** start of Listed records **

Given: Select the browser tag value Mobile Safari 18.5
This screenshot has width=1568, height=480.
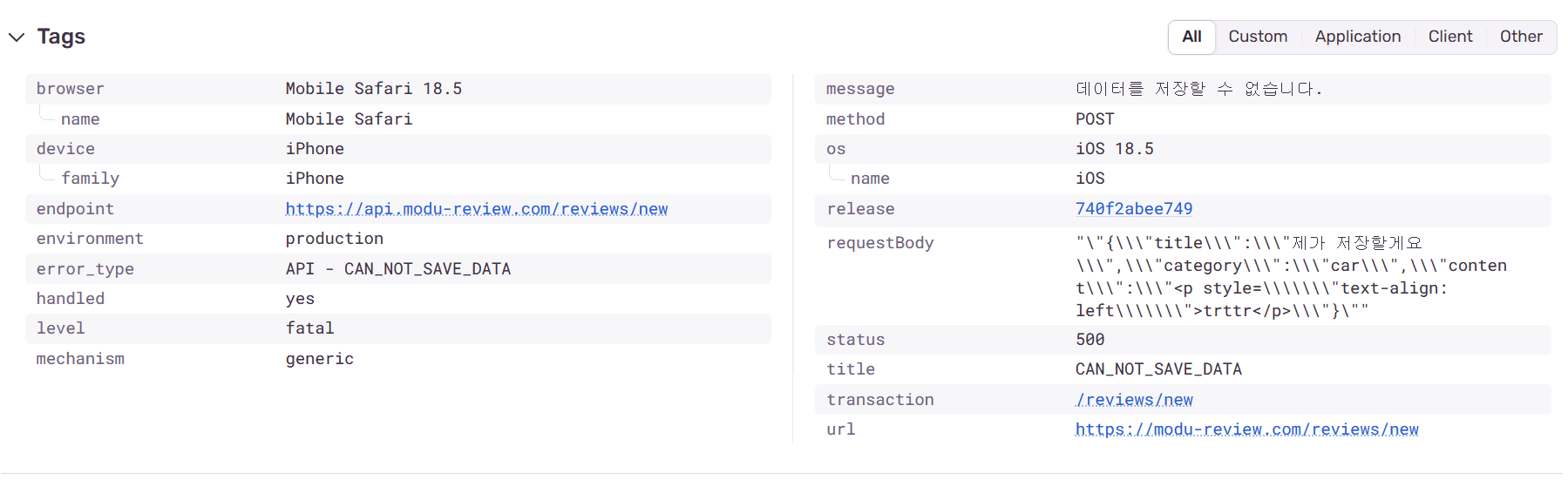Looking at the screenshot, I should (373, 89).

** end of Listed records **
** start of Listed records **

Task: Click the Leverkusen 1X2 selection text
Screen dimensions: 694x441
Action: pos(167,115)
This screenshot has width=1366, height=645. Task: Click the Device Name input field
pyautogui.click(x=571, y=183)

** end of Listed records **
** start of Listed records **

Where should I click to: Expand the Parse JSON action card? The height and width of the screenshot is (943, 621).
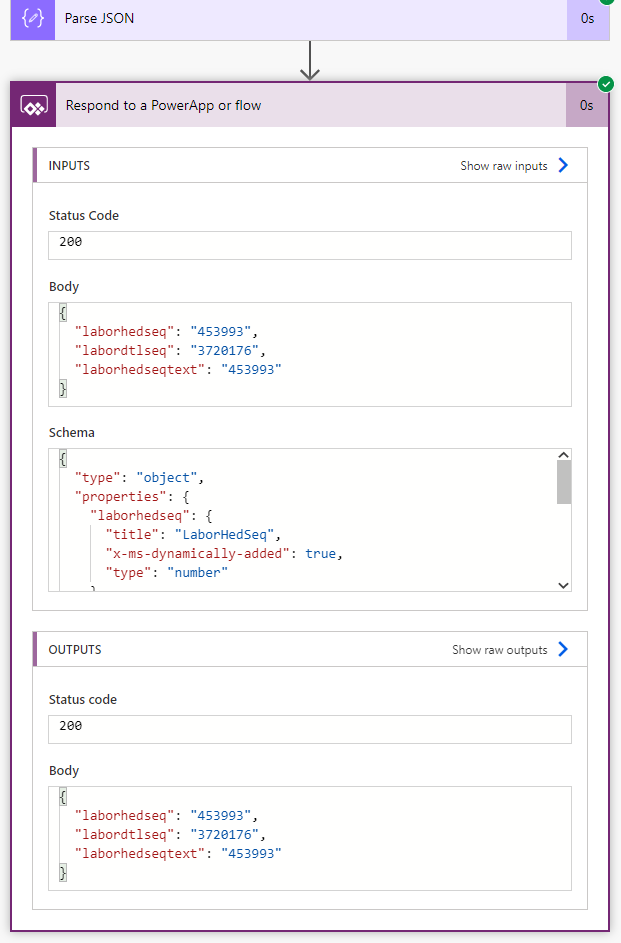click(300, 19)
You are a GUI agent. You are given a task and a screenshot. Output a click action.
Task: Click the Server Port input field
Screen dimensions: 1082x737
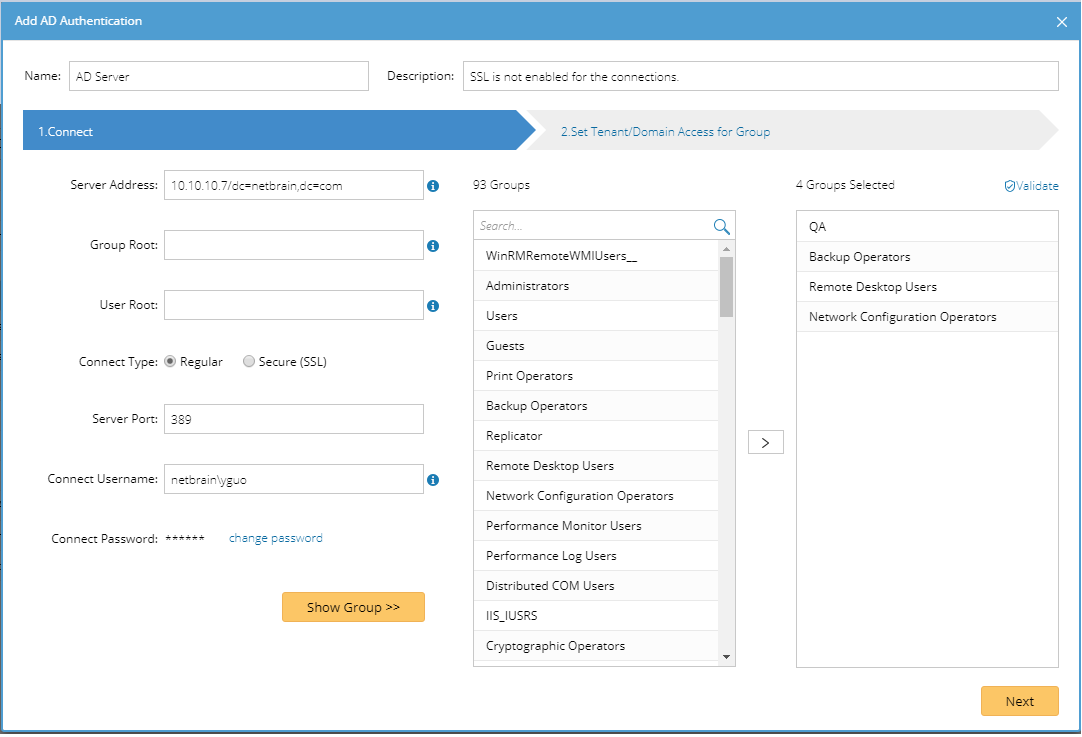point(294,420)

** end of Listed records **

## Written problem:
Turn the data into a numbered list that begins at the line containing "Given: Select the" and stops after the line containing "Looking at the". Leave out blank lines and the pictures.

## Complete output:
1. Given: Select the browser tag value Mobile Safari 18.5
2. This screenshot has width=1568, height=480.
3. Looking at the screenshot, I should (373, 89).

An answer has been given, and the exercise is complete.